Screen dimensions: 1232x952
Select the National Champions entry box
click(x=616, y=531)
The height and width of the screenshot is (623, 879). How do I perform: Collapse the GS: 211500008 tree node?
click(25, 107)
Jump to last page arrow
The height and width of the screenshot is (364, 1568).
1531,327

**Directions**
Return all of the data word for word.

**Answer to this exercise**
Screen dimensions: 1232x952
Select the National Champions entry box
click(x=616, y=531)
The height and width of the screenshot is (623, 879). How do I perform: Collapse the GS: 211500008 tree node?
click(25, 107)
Jump to last page arrow
The height and width of the screenshot is (364, 1568).
1531,327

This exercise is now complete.